Despite the pall cast over our lives by the spectre of so grave a perilousness as this, we still give priority to work. We think, if we didn’t attend to the business, we’d be left with no income; if we had no money, we wouldn’t be upwardly mobile; if we didn’t get married, our lineage wouldn’t continue. It is a litany of expectations as puerile, shallow, and ephemeral as this that we give precedence. Alas, how we live flirting with danger, far removed from the means of averting the danger!
If you, revered-laity, are to have a good life, both in this life as well as in the next, you must give priority to these two things occurring due to cause-and-effect phenomena: Reflect with the faculty of wisdom on the danger looming large and enter the path of escaping the suffering known as ‘birth’. If you start thinking about the above matters that remain concealed from us, that’ll be an excellent first step in making a firm resolve.
A devotee asked from Bhikkhu thus: “I’m a person who regularly gives alms, venerable Sir. Am I also in ignorance?”
Revered-you won’t extricate yourself from ignorance just by giving alms. Ignorance―avijjā―means not knowing the Four Noble Truths.
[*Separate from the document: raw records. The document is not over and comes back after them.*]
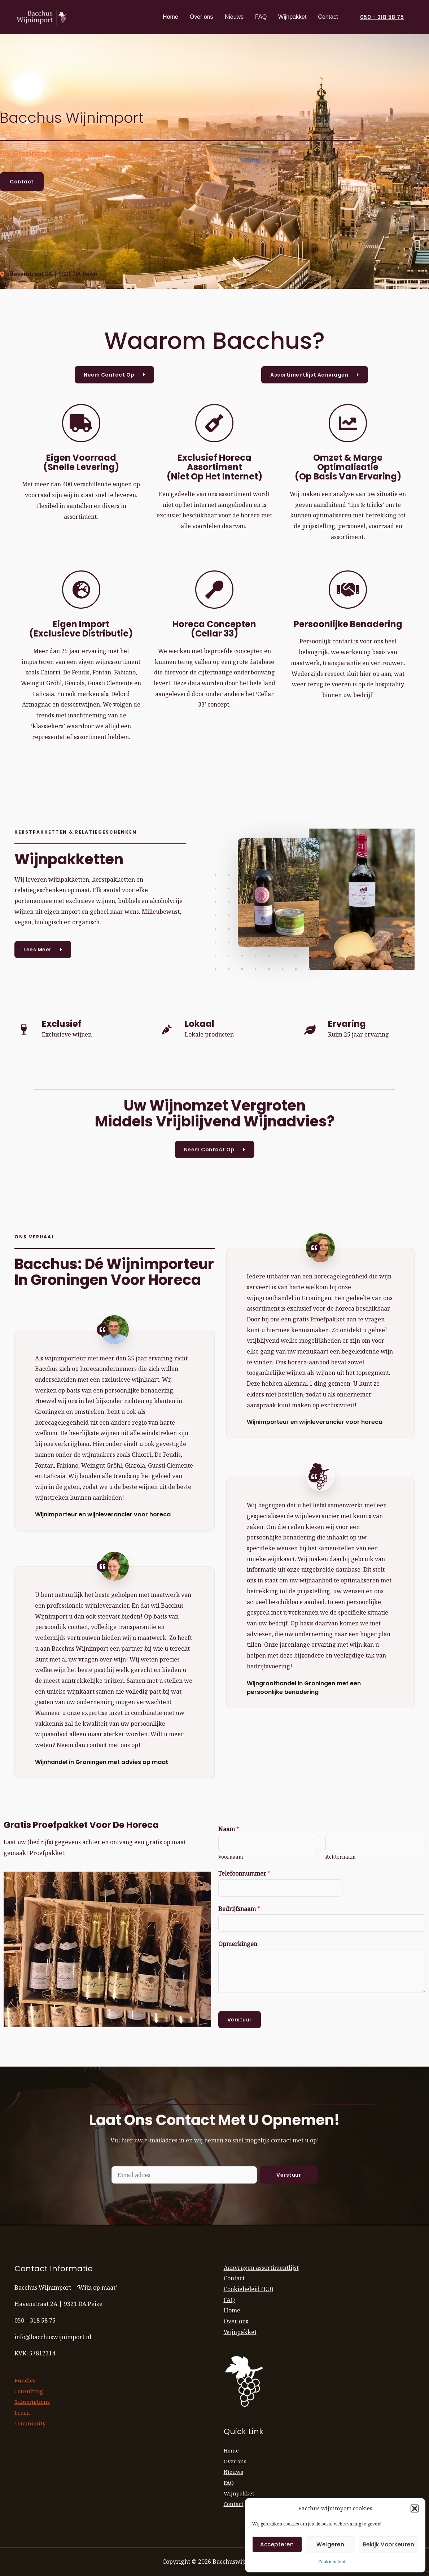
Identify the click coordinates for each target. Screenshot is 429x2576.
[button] (414, 2508)
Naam (228, 1829)
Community (30, 2423)
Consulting (29, 2391)
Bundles (25, 2380)
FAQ (261, 17)
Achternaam (340, 1856)
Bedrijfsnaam (239, 1909)
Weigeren (330, 2544)
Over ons (201, 17)
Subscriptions (33, 2402)
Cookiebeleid (331, 2562)
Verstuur (239, 2019)
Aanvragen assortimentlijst (261, 2268)
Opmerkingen (237, 1944)
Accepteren (277, 2544)
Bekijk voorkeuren (389, 2544)
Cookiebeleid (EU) (248, 2289)
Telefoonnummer (244, 1873)
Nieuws (234, 17)
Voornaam (230, 1856)
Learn (22, 2412)
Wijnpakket (292, 17)
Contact (328, 17)
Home (170, 17)
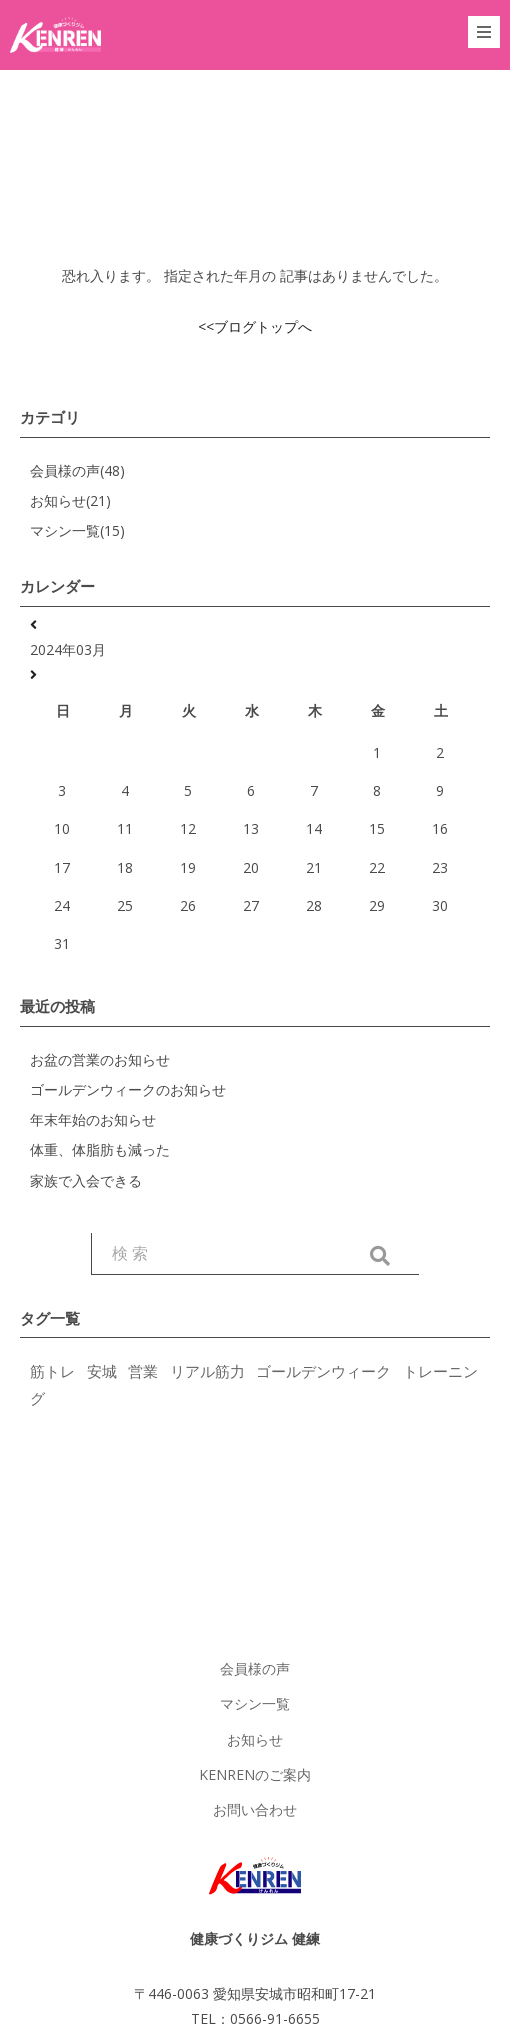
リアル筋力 (207, 1371)
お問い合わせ (255, 1809)
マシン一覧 (255, 1703)
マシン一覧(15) (77, 530)
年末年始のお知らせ (93, 1119)
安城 (102, 1371)
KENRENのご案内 (255, 1774)
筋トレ (52, 1371)
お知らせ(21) (70, 500)
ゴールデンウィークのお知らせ (128, 1089)
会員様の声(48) (77, 470)
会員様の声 (255, 1668)
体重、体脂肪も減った (100, 1149)
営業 (143, 1371)
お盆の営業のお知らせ (100, 1059)
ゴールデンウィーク (323, 1371)
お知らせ (255, 1739)
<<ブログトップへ (255, 326)
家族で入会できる (86, 1180)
That means, unawareness of the four things: suffering, cause of suffering, cessation of suffering, and the Noble Eightfold Path leading to the cessation of suffering, is ignorance. It is only because you don’t know that the world is suffering (dukkha) that you keep looking for pleasures with the eye and the sights that meet the eye, keep looking for pleasures with the ear and the sounds that reach the ear. As is the case with the other faculties. You see these things not as a suffering but as a pleasure. Therefore, the alms you give would be one given seeking to acquire a pleasure that transmutes into a suffering. Alms given in expectation of pleasures would indeed fall within the remit of ignorance.
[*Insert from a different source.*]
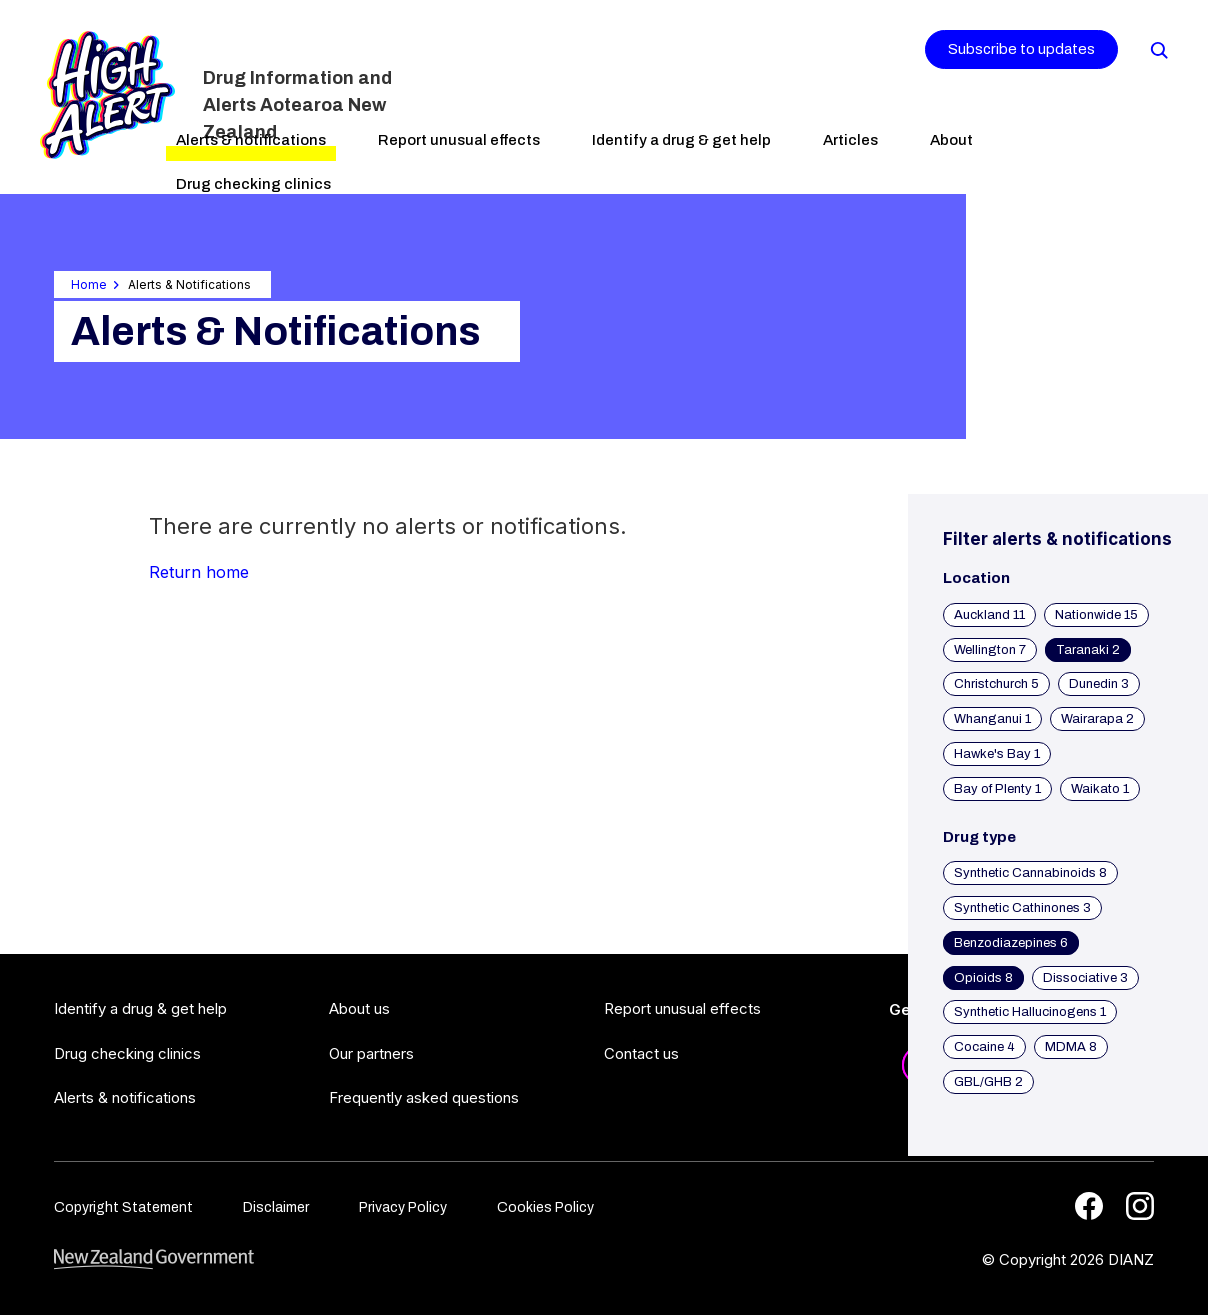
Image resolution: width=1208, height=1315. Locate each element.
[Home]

Having discerned that the world is suffering, when you give alms to lessen the craving (tanhā), which keeps you lashed to suffering, it is such almsgiving that will nudge you out of the remit of ignorance.
It is not just the money, the food, the beverages, but rather your craving, which begets suffering through those very things, that you must give away as alms. Only the one giving away the craving would incorporate in their lives the truest meaning of almsgiving. So, revered-laity, when offering alms, have a firm resolve that you will give alms only to rid yourself of craving.
1 Janapadakalyāni, a most beautiful maiden, was said to be the prettiest girl of that kingdom (The sobriquet ‘Janapadakalyāni’ loosely translates as the “Grace of the Kingdom”). She was engaged in marriage to Prince Nanda, the half-brother of Gautama Buddha. But Nanda, instead, while festivities and preparations for his coronation and marriage were underway, accompanied the Buddha back to the vihāra and ordained as a monk.
2 Used here as a simile, fivefold tastes refer to the five types of traditional rich dairy products derived from cow’s milk: milk, cream, whey, curd, and butter.
3 Namely, faith and confidence (saddhā), energy (viriya), mindfulness (sati), mental concentration (samādhi), and wisdom (paññā).
4 Ugga the householder was declared by Buddha to be the foremost among householders that waited on the Order of Saṅgha. Nandamātā (mother of Nanda), also known as lady of Velukanṭa, was an exemplary lay-woman disciples who waited on the Saṅgha.